--- 作業一覧 ---
1 > ゴッホと浮世絵に関する文章の一文「ゴッホは、オランダの牧師の家に生まれる。」を英語に訳してください。
2 > ゴッホと浮世絵に関する文章によれば、「ダンギ―爺さん」の絵の右下にはどの作品が描かれていますか。
3 > ゴッホと浮世絵に関する文章を、最後の文の後から書き継いでください。

ゴッホは200枚を越える浮世絵を持ち、

日本を理想郷としていた。

 

<ゴッホと日本>

フィンセント・ファン・ゴッホ(1853ー1890)。

ゴッホは、オランダの牧師の家に生まれる。

同年日本は嘉永6(1853)年6月アメリカの黒

船が浦賀に来航し、開国をせまられる。これ

まで日本は、オランダとのみ貿易をし、ゴッホ

3歳のとき安政2(1856)年第1回万国博覧会が

パリであり、日本も出品していた。その後明治

新政府の文明開化、廃仏毀釈により、日本の

古い伝統的な美術品の多くが海外に流出する。

ゴッホは画商をしていた弟(通称テオ)を頼り、

伝道活動する中で画作を続けていた。この頃、

説教師の娘に恋し、アムステルダムまで追い

かけた家の前で、炎に手をかざしているあいだ

だけでもいいから、会わせてくれと懇願するが

拒否されている。その後牧師の娘マルホと恋愛

関係になるが、家族の反対を苦にしたマルホが

自殺未遂することになる。

<浮世絵とゴッホ(「パリ時代」)>

1886年2月にパリに移り住むんだゴッホ。

美術商の弟との関係で、日本の美術作品、浮世絵と

出逢う。

<「ダンギ―爺さん」(1887年)>

日本に強く憧れたゴッホ。

 

 

ゴッホの「ダンギ―爺さん」(1887年作)

 

彼の「ダンギ―爺さん」の絵の背景には、浮世絵への

興味が隠しきれずにいる。

中央には歌川広重の「富士三十六景さがみ川」」。

左上には三代歌川豊国の「三浦屋の高尾」

右上には歌川広重の「五十三次名所図会・石薬師」

 

 

歌川広重の「富士三十六景さがみ川」・「五十三次名所図会・石薬師」

 

「ダンギ―爺さん」の絵右下には渓斎英泉(けいさいえいせん)

「雲龍打掛の花魁」がある。

 

 

1886年5月「パリ・イリュストレ」誌(1886.5月号)

 

ゴッホが描いた「花魁(渓斎英泉による)」(1887年)

 

 

「花魁(おいらん・渓斎英泉による)」(1887年作)

 

ゴッホの浮世絵。ゴッホは、オリジナルの浮世絵を

忠実に模写するのでなく、さまざまな浮世絵からの

モチーフを自由に組み合わせ、原色に近い鮮やか

な色彩をふんだんに使い、独自の絵に仕上げている。

[データセット項目]
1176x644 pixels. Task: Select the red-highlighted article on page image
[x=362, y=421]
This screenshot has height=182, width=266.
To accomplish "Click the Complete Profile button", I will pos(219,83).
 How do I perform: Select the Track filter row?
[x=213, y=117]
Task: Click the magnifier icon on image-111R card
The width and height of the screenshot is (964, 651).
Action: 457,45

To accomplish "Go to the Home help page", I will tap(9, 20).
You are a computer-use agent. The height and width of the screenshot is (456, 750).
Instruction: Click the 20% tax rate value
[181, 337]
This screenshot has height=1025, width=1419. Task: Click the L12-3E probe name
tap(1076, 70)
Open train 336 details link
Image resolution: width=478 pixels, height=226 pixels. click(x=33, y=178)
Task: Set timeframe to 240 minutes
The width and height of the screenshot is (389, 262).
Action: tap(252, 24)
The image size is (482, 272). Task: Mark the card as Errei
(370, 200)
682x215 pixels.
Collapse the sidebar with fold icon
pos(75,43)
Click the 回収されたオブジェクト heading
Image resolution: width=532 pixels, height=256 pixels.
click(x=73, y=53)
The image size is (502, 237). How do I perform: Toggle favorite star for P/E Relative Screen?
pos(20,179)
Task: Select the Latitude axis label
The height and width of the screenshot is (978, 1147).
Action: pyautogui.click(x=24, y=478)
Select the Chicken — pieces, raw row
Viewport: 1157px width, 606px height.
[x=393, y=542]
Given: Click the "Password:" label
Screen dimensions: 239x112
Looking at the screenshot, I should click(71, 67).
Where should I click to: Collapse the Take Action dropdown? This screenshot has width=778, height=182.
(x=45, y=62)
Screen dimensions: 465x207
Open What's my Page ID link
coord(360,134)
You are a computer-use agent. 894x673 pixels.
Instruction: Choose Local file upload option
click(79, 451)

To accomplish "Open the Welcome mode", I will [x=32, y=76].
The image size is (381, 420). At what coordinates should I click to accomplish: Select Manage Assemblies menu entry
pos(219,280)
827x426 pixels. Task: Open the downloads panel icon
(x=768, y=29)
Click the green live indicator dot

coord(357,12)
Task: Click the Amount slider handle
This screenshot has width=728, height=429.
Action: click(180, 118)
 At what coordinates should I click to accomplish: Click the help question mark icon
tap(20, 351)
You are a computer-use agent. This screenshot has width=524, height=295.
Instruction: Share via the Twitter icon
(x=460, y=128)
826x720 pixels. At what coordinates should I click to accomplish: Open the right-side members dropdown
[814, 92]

--- 作業の結果 ---
1 > Van Gogh was born into the family of a Dutch pastor.

2 > 渓斎英泉の「雲龍打掛の花魁」です。

3 >
<ゴッホと「アルル」>

1888年2月、南フランスのアルルに移ったゴッホは、

多くの作品を残す。アルルは日本のようだと書簡で

語る。花が咲く春。「黄色とすみれの花が一面に咲

いた野原に取り囲まれた小さな町、まるで日本の夢

のようだ」といい、アルルでいるのは、日本にいるよ

うなものと、ゴッホは、日本に強く憧れていた。

 

 

「アイリスの咲くアルル風景」(1888年)

 

1888年ゴッホはアルルでゴーギャンと共同生活するこ

と申し出る。ゴーギャンは当時経済的にも精神的にも

疲弊し、ゴッホの弟が経済的援助をあたえてくれると

いう。この誘いにのり、たがいに自画像を描き、交換

している。ゴーギャンは、自分を「レ・ミゼラブル」の主

人公ジャンバルジャンに見立てて描き、ゴッホは理想

郷とした日本の僧侶を描いている

 

 

ゴッホの自画像「坊主」(1888年)

 

沸騰するふたつの個性。ゴーギャンとゴッホの生活は、

結局2ヶ月(1888.10ー)しかもたなかった。

突然発作を起こしたゴッホはカミソリでゴーギャンを襲

った。ゴーギャンは無事で、ゴッホは自分の後耳を切り、

その耳を馴染の娼婦に届ける。世にいうゴッホの「耳切

り事件」で、ゴッホとゴーギャンの共同生活は終篤。(188.12月)

ゴーギャンはパリへ去り、ゴッホはサン・レミ精神病院

で療養する(1889.5ー1890.5)。2ヶ月後向日葵の画家は

弾丸を腹に撃ち込み、1890年7月29日ゴッホは亡くなる。37歳。